● **TASK DETAILS**: Within the listing below, the lines to output run from the one containing "699x361 pixels." through the one containing "Go to previous"; copy them exactly and nothing else.

- - - -

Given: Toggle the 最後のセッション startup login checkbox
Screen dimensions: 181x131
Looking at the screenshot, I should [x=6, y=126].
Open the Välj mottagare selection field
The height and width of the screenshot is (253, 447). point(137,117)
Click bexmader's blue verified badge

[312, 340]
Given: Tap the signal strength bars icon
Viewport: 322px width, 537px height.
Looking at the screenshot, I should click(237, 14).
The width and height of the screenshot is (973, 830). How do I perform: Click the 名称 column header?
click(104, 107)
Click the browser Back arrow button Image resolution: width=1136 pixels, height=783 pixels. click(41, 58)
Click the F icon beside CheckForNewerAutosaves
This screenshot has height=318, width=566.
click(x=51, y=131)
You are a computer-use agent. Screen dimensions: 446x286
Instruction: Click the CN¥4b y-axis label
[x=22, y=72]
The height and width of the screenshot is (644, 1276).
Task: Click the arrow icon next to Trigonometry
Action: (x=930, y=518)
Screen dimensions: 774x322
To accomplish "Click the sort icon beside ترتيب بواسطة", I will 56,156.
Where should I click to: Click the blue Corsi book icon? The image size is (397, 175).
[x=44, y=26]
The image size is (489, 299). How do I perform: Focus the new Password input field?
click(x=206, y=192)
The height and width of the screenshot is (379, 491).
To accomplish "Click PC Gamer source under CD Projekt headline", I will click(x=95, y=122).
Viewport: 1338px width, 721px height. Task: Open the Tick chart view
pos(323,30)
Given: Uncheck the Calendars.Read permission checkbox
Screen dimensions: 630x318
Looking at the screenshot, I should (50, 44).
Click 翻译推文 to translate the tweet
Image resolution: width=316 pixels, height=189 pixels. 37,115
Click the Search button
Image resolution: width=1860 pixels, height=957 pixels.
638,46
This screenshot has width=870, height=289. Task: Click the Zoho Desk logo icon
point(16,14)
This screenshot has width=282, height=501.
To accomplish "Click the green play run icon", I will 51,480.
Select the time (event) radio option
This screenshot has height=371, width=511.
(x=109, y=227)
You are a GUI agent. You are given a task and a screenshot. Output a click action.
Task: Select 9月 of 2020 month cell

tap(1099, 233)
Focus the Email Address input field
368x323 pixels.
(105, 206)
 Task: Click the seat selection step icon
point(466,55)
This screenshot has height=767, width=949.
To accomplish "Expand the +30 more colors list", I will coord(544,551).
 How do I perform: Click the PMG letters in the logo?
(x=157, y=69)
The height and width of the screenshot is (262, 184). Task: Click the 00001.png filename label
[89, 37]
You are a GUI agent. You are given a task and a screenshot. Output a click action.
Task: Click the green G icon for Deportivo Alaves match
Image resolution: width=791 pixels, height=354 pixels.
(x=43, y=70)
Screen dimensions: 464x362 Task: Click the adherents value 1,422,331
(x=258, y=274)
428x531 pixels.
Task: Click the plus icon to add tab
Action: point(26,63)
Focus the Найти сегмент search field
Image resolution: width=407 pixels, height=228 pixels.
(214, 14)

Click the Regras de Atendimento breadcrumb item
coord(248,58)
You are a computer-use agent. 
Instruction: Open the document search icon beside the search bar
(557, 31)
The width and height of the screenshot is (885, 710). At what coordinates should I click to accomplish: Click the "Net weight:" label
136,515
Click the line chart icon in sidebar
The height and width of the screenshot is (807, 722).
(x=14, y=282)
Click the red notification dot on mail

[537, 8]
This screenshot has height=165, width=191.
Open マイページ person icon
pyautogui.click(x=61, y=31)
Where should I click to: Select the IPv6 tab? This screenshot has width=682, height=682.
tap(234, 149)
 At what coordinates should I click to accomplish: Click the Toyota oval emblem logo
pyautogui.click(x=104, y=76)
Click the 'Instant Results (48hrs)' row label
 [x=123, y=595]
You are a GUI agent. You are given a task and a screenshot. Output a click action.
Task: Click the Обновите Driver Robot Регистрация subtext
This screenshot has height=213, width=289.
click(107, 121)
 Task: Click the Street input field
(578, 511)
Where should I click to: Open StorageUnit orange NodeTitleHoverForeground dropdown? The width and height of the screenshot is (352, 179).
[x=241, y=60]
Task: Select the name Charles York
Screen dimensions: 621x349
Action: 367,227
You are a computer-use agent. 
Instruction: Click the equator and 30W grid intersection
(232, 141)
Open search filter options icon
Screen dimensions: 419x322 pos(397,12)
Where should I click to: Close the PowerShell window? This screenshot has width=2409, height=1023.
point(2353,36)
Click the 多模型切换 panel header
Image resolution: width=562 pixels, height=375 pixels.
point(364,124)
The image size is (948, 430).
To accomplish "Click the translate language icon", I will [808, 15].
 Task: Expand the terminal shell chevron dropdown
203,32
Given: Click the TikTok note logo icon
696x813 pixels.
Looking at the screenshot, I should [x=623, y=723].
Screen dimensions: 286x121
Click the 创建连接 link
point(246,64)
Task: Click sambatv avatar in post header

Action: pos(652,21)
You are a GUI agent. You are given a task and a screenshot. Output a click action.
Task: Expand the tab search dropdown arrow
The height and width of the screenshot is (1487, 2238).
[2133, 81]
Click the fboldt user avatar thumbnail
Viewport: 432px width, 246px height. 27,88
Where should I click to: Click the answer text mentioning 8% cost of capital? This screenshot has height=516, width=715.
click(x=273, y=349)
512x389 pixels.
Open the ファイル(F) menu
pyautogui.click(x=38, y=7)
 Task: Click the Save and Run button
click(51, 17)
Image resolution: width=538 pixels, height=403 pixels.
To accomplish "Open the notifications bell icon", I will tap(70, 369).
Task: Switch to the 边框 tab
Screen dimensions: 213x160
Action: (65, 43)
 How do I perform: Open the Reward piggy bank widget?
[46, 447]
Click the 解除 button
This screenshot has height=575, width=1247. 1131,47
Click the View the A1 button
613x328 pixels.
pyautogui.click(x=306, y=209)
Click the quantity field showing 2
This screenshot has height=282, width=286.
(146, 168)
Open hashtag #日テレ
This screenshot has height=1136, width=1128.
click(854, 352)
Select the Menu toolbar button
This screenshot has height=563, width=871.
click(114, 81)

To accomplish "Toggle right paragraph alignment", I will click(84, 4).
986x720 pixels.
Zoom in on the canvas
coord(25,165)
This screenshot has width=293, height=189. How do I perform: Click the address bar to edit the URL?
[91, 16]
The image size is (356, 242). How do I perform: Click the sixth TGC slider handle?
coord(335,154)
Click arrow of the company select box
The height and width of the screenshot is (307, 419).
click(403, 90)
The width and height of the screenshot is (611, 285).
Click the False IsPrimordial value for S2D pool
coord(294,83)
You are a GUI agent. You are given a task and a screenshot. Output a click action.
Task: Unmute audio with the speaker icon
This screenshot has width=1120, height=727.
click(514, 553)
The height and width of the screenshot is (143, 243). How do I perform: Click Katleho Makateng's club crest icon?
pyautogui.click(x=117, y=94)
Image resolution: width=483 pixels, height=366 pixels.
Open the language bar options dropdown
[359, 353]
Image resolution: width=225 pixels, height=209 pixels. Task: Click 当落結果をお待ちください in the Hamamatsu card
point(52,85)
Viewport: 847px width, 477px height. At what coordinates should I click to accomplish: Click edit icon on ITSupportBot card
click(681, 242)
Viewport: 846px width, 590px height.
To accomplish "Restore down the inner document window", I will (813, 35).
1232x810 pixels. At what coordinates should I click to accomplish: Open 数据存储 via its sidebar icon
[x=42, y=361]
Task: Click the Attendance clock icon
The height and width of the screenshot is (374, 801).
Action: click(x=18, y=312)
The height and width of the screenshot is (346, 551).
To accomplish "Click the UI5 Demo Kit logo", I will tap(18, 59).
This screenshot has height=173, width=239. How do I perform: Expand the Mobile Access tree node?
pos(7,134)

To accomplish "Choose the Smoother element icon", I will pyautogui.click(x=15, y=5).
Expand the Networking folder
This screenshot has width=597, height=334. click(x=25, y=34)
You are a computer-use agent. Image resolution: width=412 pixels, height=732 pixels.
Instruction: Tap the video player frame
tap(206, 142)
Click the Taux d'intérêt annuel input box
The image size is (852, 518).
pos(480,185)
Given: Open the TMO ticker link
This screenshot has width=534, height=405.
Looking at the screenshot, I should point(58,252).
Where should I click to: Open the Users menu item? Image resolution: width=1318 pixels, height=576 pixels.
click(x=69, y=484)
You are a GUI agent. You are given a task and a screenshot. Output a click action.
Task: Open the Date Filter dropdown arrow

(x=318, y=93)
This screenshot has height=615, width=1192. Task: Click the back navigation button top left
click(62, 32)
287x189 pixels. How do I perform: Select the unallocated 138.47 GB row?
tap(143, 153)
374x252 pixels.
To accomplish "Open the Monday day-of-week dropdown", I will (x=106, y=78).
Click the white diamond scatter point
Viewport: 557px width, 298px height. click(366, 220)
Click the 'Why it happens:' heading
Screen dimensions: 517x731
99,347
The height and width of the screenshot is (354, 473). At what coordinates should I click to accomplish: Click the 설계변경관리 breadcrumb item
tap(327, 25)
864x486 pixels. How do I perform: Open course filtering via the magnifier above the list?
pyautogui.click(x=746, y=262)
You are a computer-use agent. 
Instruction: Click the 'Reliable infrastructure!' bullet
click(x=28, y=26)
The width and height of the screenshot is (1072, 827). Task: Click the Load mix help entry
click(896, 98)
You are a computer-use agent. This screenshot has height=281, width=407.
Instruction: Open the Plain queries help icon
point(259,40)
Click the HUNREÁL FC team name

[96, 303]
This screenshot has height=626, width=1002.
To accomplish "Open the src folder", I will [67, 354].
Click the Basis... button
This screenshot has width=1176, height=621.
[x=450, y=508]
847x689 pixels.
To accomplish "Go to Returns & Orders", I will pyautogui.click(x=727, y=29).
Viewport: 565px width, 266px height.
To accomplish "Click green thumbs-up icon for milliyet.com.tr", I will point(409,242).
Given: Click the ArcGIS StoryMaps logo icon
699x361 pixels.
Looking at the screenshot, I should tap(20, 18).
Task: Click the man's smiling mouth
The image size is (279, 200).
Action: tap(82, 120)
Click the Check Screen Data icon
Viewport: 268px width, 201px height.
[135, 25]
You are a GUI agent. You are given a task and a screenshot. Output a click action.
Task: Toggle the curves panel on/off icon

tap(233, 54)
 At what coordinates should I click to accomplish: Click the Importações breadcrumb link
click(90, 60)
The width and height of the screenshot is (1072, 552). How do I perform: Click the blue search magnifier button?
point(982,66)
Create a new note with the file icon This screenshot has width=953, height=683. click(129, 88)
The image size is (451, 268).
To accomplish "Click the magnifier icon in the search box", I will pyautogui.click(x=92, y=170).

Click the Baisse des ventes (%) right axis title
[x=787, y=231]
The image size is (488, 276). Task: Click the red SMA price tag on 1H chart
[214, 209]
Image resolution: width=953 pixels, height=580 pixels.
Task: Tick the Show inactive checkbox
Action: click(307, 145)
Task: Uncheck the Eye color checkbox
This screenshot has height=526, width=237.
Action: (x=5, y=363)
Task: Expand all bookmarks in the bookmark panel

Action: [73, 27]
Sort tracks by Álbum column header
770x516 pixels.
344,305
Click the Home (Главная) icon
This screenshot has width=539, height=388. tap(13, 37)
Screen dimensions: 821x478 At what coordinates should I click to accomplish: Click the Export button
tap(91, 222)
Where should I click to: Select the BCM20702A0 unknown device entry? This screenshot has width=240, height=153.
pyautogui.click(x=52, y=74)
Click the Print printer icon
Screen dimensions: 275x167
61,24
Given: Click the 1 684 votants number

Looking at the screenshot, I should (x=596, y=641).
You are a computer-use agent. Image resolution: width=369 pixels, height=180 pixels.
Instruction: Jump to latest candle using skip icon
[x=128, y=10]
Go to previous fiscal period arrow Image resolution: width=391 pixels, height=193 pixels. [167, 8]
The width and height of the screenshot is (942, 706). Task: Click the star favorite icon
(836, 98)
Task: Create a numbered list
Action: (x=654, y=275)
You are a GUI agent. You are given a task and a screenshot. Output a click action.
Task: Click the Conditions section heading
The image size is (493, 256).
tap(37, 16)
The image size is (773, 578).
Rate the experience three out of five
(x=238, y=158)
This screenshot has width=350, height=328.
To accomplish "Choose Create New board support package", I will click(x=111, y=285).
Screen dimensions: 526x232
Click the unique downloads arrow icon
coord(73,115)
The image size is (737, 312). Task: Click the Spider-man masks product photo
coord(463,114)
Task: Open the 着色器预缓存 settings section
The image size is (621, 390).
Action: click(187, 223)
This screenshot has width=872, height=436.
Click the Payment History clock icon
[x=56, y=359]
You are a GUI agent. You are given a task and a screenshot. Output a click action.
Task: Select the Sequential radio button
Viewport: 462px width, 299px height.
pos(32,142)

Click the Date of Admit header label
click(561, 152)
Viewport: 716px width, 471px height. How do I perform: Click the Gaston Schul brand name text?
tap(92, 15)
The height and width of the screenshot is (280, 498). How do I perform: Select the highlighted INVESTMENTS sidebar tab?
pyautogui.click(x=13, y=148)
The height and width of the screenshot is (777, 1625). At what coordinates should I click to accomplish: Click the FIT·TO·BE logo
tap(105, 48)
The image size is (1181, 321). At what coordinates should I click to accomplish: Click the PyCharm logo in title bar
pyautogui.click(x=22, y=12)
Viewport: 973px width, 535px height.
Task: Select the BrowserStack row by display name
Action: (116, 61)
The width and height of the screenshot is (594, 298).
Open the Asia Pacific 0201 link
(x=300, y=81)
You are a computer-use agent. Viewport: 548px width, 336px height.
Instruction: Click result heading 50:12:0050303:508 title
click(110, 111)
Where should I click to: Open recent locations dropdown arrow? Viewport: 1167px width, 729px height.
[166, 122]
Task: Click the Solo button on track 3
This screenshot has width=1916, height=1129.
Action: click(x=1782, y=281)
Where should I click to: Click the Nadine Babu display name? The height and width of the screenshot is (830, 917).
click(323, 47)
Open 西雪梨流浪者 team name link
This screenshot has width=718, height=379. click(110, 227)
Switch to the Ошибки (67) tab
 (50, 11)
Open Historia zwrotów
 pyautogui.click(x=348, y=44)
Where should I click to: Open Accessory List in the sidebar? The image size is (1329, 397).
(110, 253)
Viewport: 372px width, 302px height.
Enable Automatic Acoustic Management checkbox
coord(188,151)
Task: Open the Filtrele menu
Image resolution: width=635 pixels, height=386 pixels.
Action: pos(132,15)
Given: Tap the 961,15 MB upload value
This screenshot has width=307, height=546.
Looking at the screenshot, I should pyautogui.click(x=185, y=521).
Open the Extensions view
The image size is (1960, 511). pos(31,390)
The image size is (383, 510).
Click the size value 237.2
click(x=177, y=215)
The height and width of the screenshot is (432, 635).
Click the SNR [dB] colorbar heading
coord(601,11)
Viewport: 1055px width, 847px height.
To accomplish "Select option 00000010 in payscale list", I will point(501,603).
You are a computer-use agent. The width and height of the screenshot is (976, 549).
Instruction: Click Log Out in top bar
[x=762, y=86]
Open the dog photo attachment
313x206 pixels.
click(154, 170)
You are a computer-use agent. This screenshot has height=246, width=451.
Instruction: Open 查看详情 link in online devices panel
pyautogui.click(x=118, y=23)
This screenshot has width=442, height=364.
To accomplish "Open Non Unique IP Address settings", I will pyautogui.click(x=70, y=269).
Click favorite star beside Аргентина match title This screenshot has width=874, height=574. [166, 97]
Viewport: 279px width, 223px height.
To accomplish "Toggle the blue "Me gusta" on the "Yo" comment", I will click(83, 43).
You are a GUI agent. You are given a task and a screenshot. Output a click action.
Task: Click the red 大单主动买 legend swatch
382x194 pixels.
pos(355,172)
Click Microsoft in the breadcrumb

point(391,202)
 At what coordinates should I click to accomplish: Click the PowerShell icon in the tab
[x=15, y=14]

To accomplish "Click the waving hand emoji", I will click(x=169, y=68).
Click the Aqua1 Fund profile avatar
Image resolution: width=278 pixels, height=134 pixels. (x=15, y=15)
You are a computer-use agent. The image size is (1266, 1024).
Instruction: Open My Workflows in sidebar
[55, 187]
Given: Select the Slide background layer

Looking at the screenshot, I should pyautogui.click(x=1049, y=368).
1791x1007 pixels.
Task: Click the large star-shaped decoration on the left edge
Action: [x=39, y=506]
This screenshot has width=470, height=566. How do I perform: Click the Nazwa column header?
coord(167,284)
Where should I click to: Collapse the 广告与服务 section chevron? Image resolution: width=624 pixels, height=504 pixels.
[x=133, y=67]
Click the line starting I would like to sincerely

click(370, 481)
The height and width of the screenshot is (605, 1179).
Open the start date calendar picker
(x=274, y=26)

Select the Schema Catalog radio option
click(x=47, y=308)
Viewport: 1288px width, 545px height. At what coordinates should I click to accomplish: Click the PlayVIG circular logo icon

- - - -

● **WRITTEN ANSWER**:
699x361 pixels.
Looking at the screenshot, I should tap(20, 18).
Task: Click the man's smiling mouth
The image size is (279, 200).
Action: tap(82, 120)
Click the Check Screen Data icon
Viewport: 268px width, 201px height.
[135, 25]
You are a GUI agent. You are given a task and a screenshot. Output a click action.
Task: Toggle the curves panel on/off icon

tap(233, 54)
 At what coordinates should I click to accomplish: Click the Importações breadcrumb link
click(90, 60)
The width and height of the screenshot is (1072, 552). How do I perform: Click the blue search magnifier button?
point(982,66)
Create a new note with the file icon This screenshot has width=953, height=683. click(129, 88)
The image size is (451, 268).
To accomplish "Click the magnifier icon in the search box", I will pyautogui.click(x=92, y=170).

Click the Baisse des ventes (%) right axis title
[x=787, y=231]
The image size is (488, 276). Task: Click the red SMA price tag on 1H chart
[214, 209]
Image resolution: width=953 pixels, height=580 pixels.
Task: Tick the Show inactive checkbox
Action: click(307, 145)
Task: Uncheck the Eye color checkbox
This screenshot has height=526, width=237.
Action: (x=5, y=363)
Task: Expand all bookmarks in the bookmark panel

Action: [73, 27]
Sort tracks by Álbum column header
770x516 pixels.
344,305
Click the Home (Главная) icon
This screenshot has width=539, height=388. tap(13, 37)
Screen dimensions: 821x478 At what coordinates should I click to accomplish: Click the Export button
tap(91, 222)
Where should I click to: Select the BCM20702A0 unknown device entry? This screenshot has width=240, height=153.
pyautogui.click(x=52, y=74)
Click the Print printer icon
Screen dimensions: 275x167
61,24
Given: Click the 1 684 votants number

Looking at the screenshot, I should (x=596, y=641).
You are a computer-use agent. Image resolution: width=369 pixels, height=180 pixels.
Instruction: Jump to latest candle using skip icon
[x=128, y=10]
Go to previous fiscal period arrow Image resolution: width=391 pixels, height=193 pixels. [167, 8]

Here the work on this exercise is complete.